_FRAGMENTO DEL TEXTO_

Lloremos por nuestras faltas que aumentan la ira divina, si, lloremos… Pero que nuestras lágrimas no sean como las semillas arrojadas sobre la arena.
Dejemos que el fuego de nuestro arrepentimiento levante la Guerra Santa y el amor de nuestros hermanos nos lleven al combate.
Dejemos que nuestras vidas sean más fuertes que la muerte para luchar contra los enemigos del pueblo cristiano.
Guerreros que escucháis mi voz, vosotros que iréis a la guerra, regocijaos, porque estáis tomando una guerra legítima… Armaos con la espada de los Macabeos e id a defender la casa de Israel que es la hija del Señor de los Ejércitos.

_DATOS ALMACENADOS_
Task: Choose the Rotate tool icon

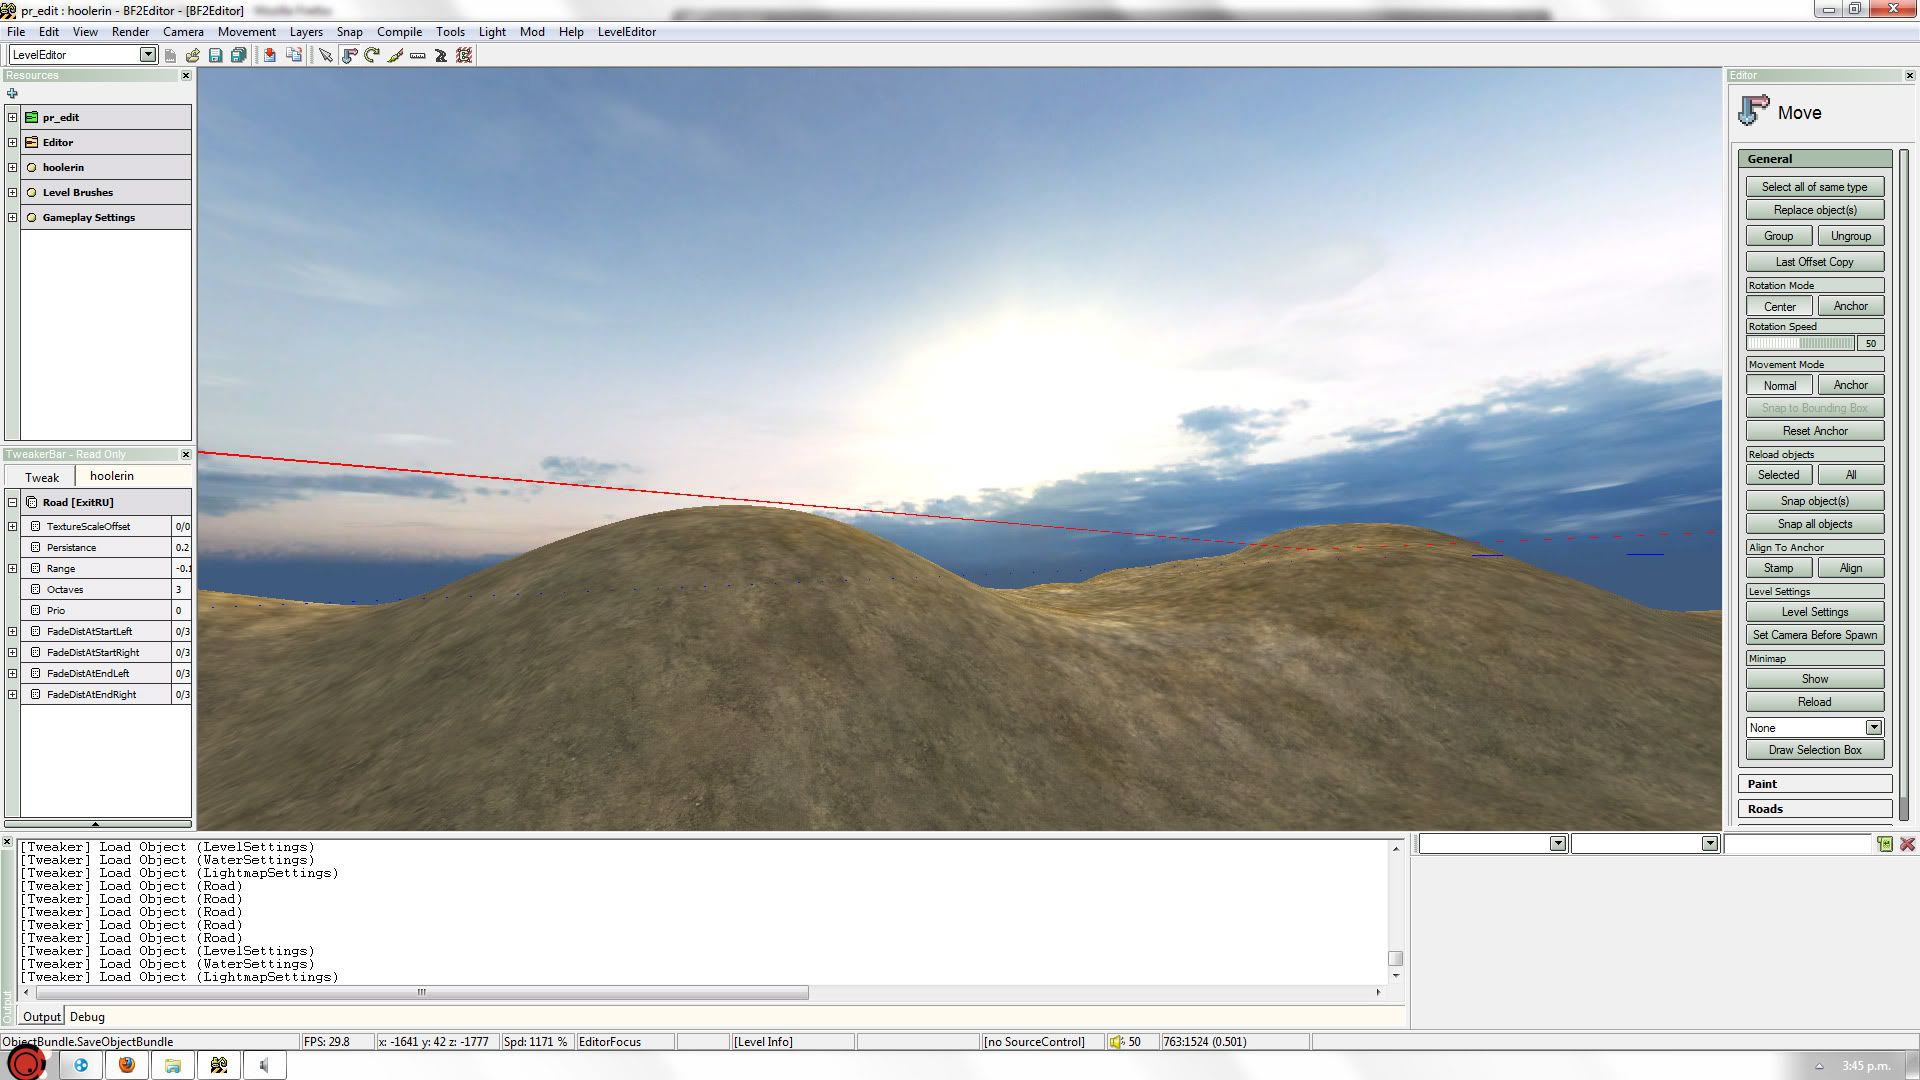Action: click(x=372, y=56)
---
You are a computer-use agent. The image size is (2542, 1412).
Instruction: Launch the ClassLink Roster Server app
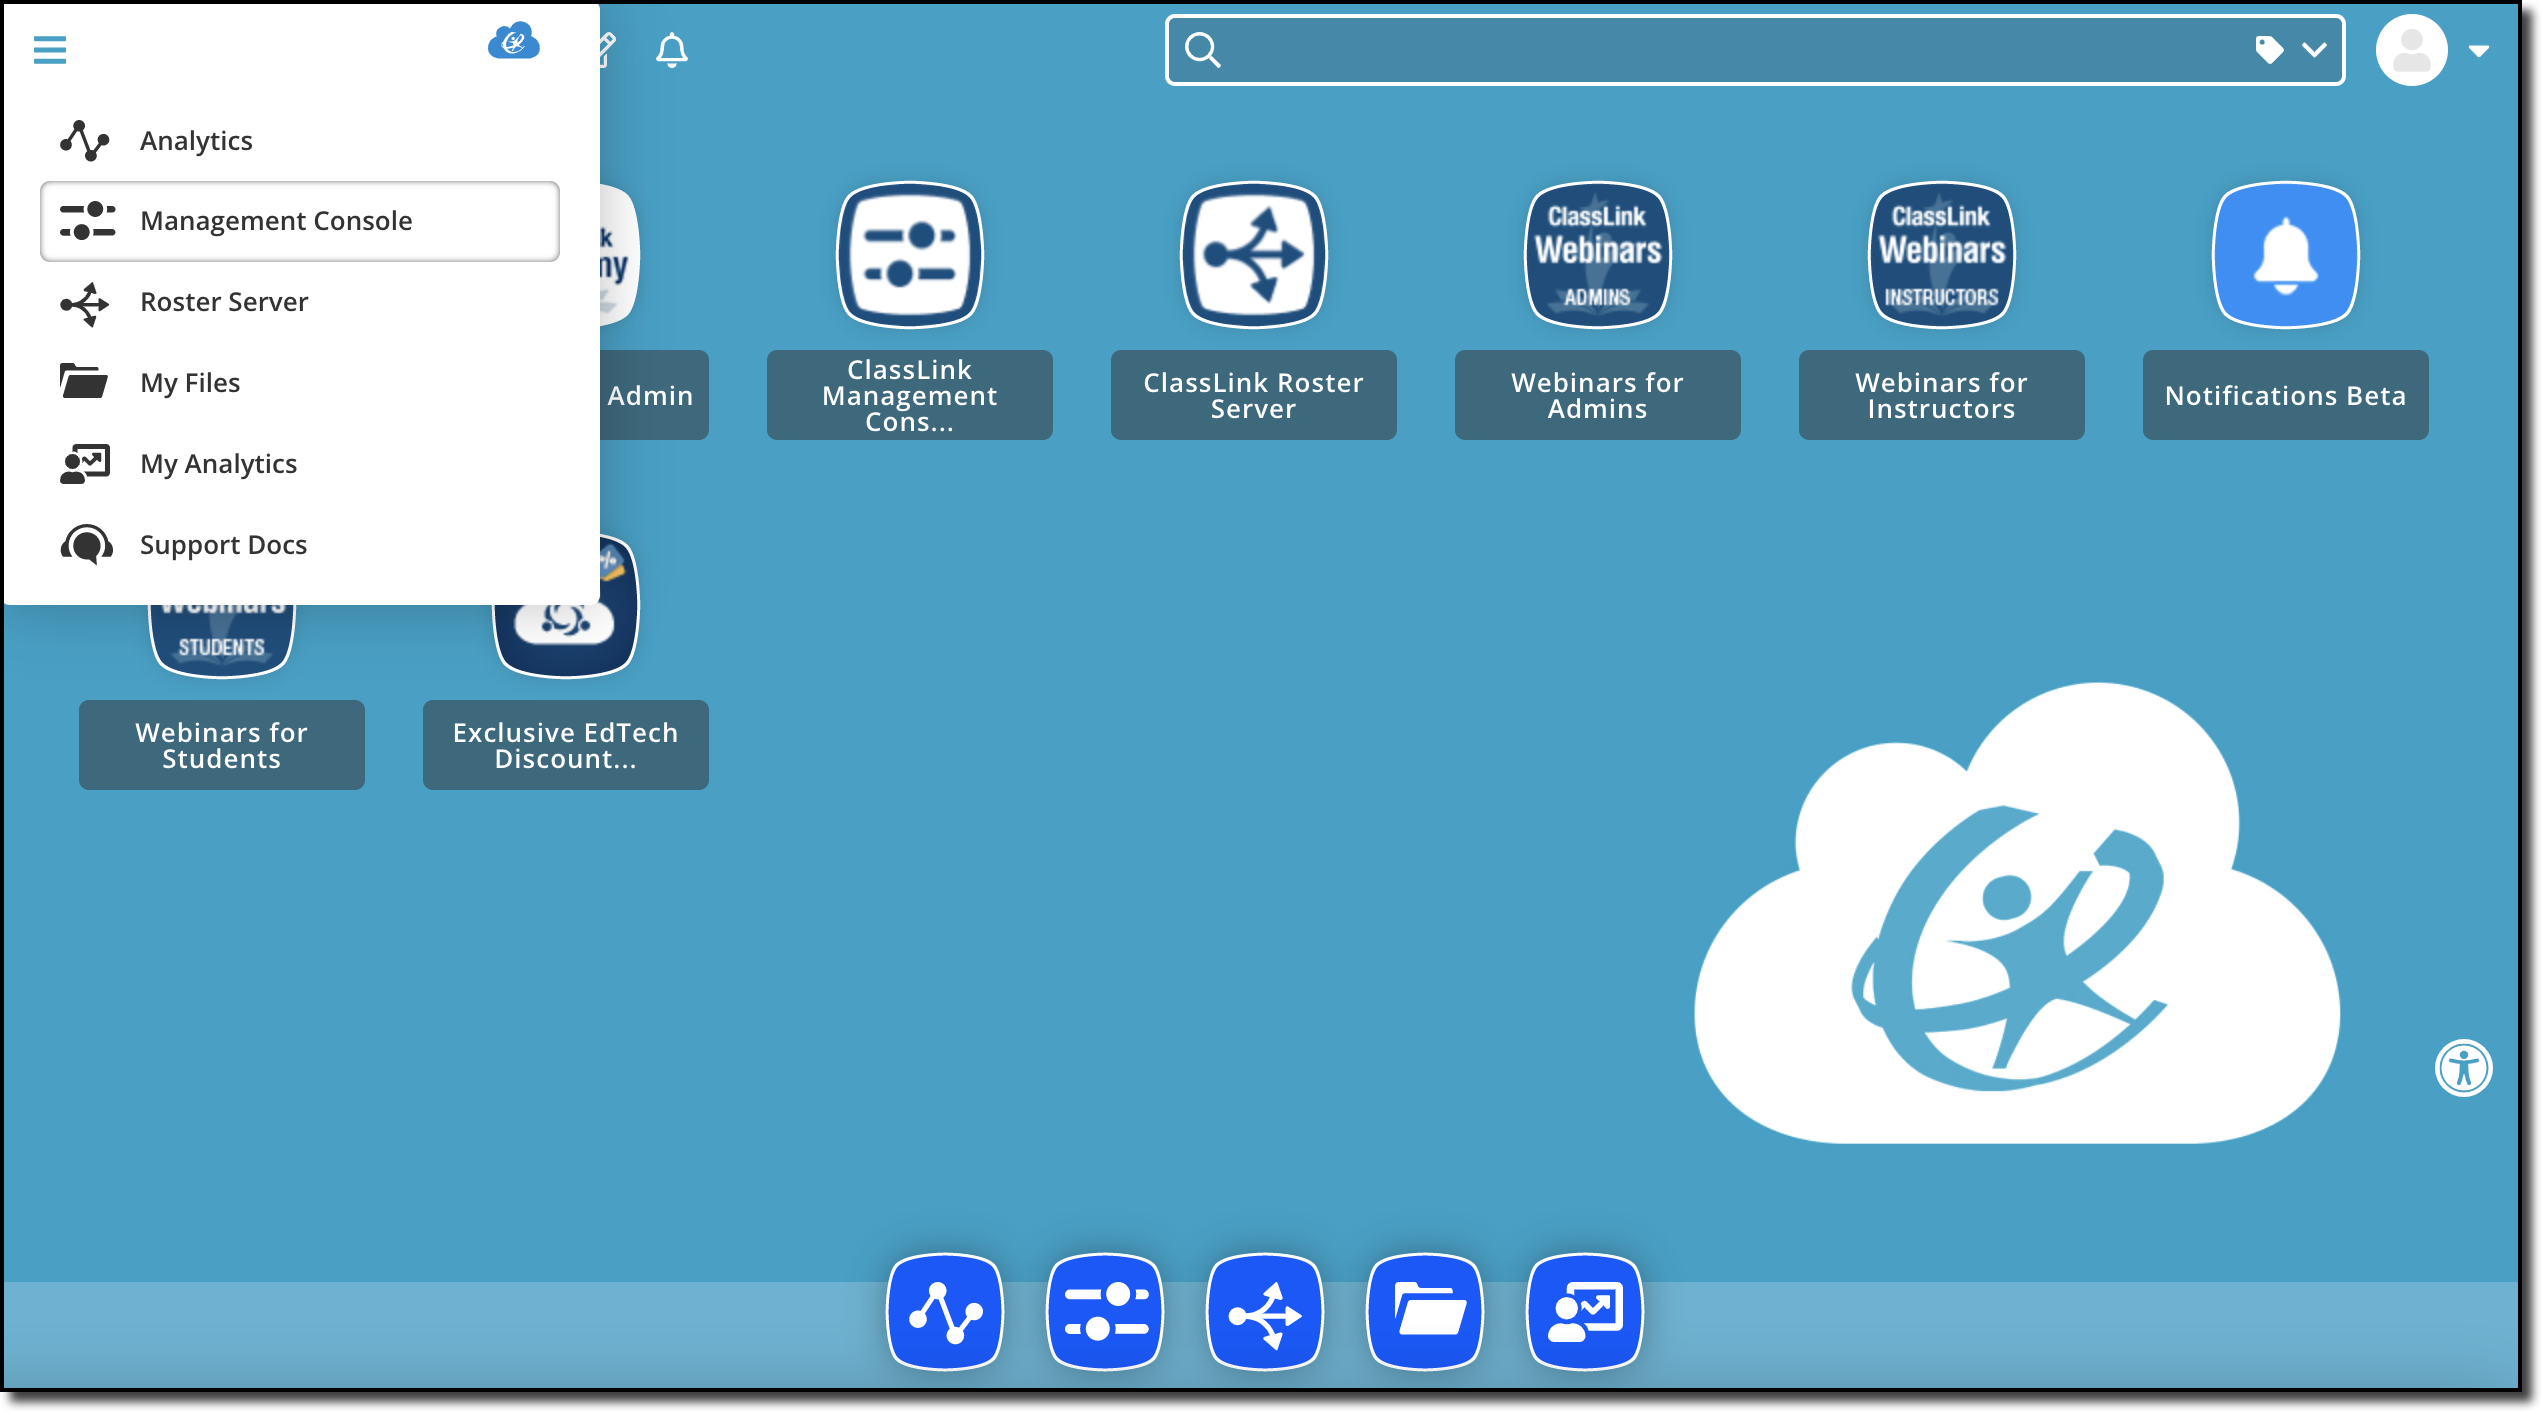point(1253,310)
* * *
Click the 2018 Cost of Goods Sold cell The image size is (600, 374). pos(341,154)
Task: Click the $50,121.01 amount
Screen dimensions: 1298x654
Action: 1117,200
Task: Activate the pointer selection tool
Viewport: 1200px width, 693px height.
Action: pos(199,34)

_TAREAS PROPUESTAS_
1 > Enumere todas las formas verbales en imperativo de segunda persona del plural que aparecen en el fragmento del texto.
2 > Indique cuántas líneas de los registros contienen la cadena "tool", teniendo en cuenta mayúsculas y minúsculas. Responda únicamente con el número.

_RESPUESTAS POR TAREA_
1 > regocijaos, armaos, id

2 > 2